Stored data entries
▼

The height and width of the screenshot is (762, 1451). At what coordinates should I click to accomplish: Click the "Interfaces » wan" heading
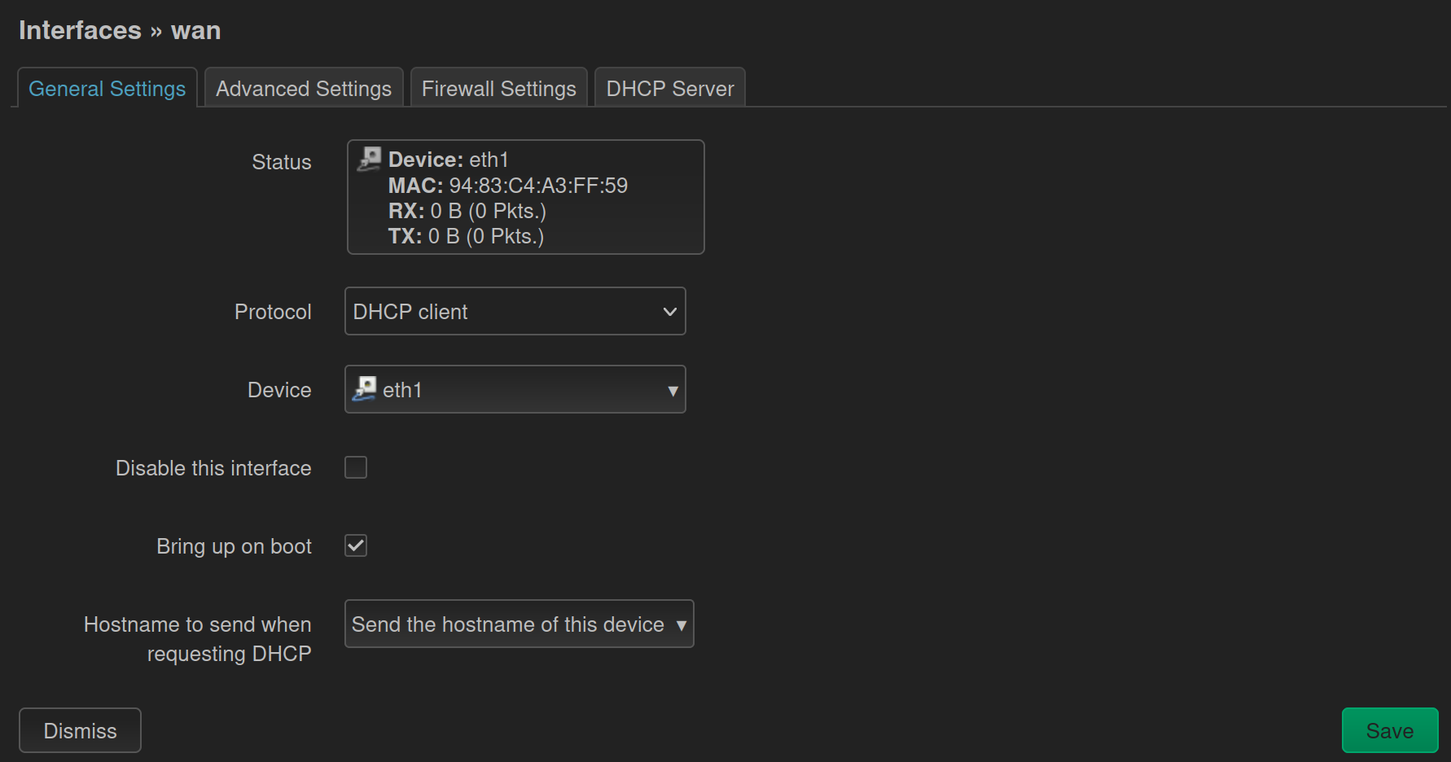(x=120, y=31)
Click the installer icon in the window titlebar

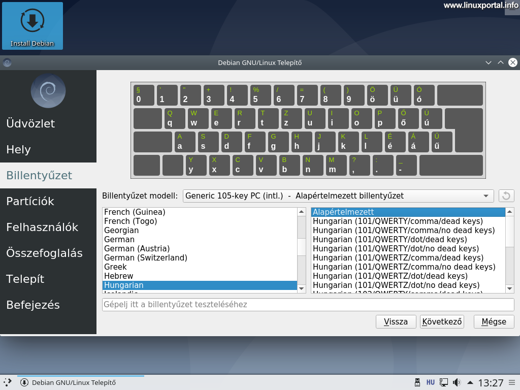(7, 62)
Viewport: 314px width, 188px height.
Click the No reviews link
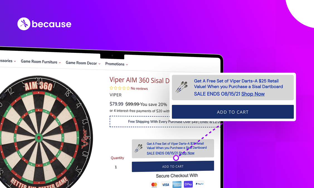point(139,88)
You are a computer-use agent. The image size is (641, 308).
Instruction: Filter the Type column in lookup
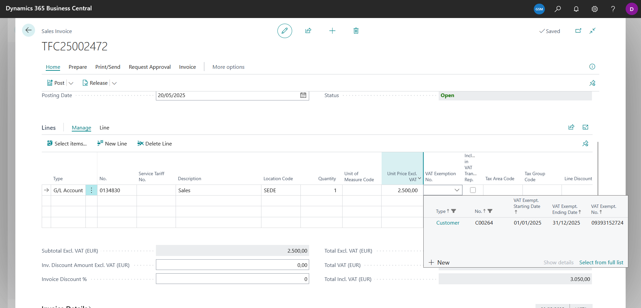click(453, 211)
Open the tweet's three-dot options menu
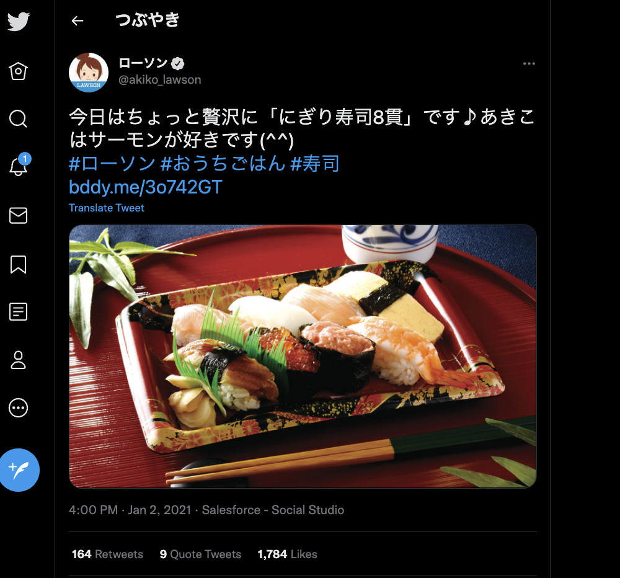This screenshot has height=578, width=620. [x=529, y=64]
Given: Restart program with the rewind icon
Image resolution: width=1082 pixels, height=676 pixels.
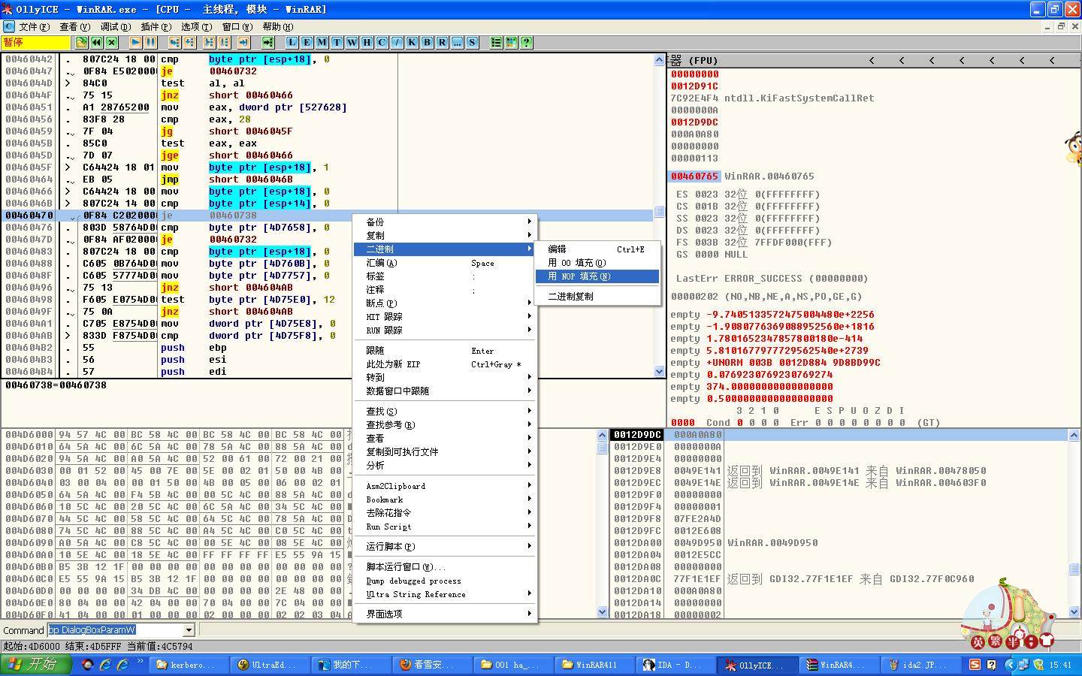Looking at the screenshot, I should [x=96, y=43].
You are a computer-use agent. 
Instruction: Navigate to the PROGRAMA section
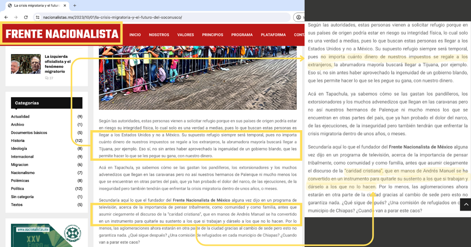[242, 35]
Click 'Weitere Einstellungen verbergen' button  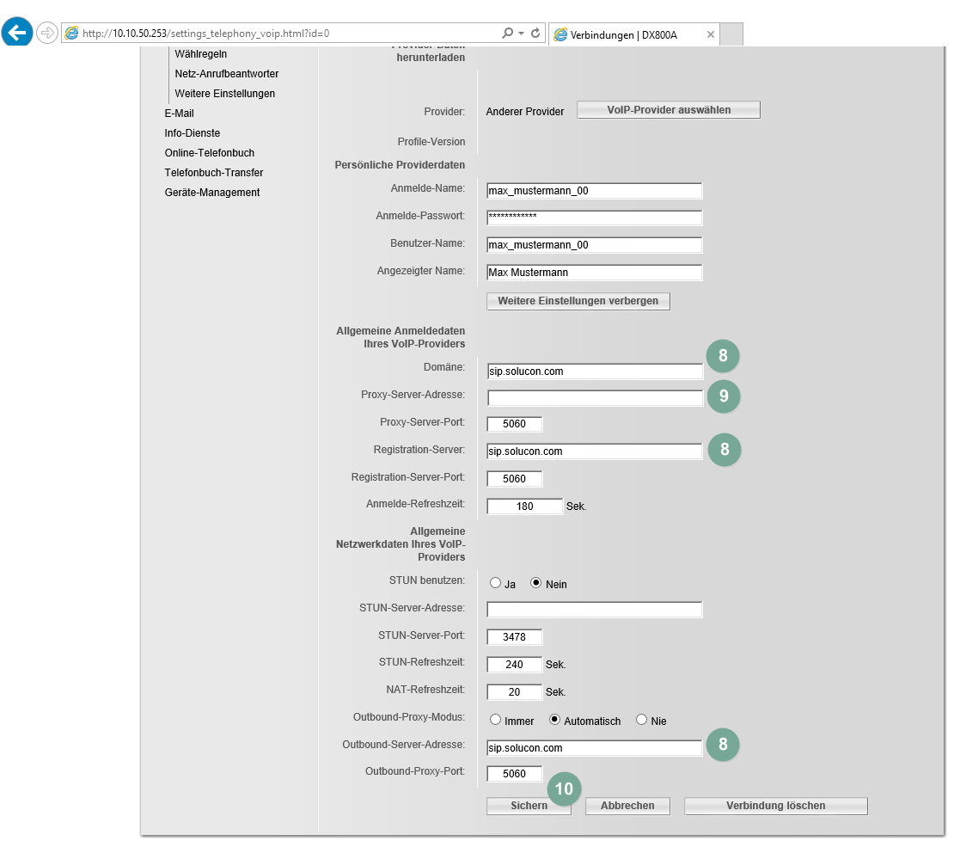pos(578,301)
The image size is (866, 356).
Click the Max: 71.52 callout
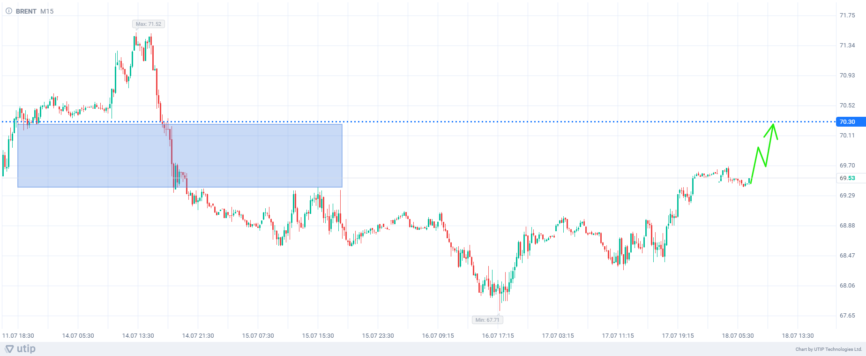148,24
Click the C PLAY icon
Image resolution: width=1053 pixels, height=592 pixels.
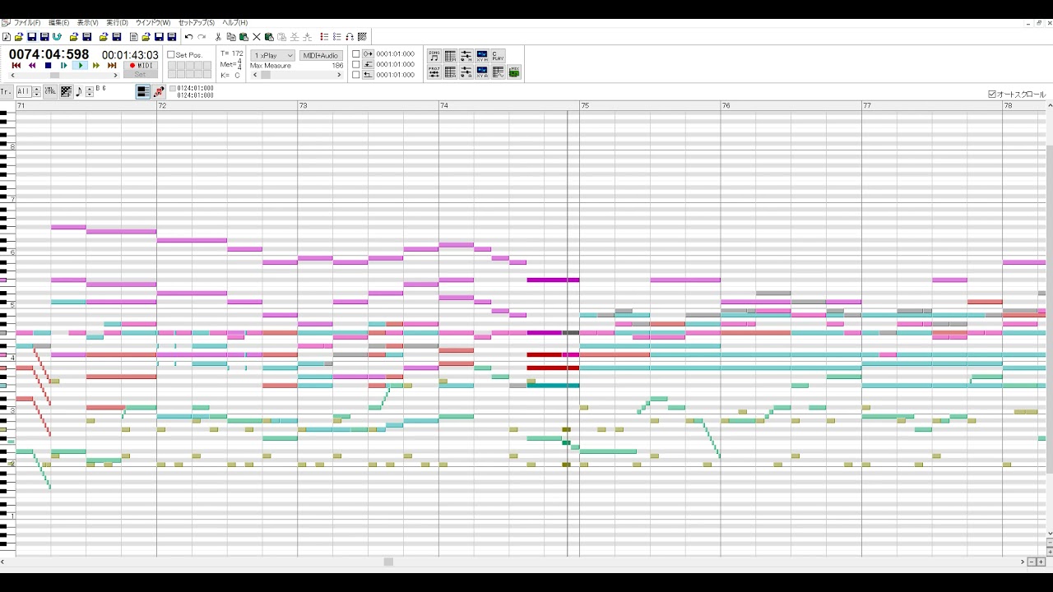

▲

[What you have to do]: Please find every line in the records above that holds the word "size" and copy it.

[Answer box]:
You are a computer-use agent. The image size is (641, 308).
The image size is (866, 356).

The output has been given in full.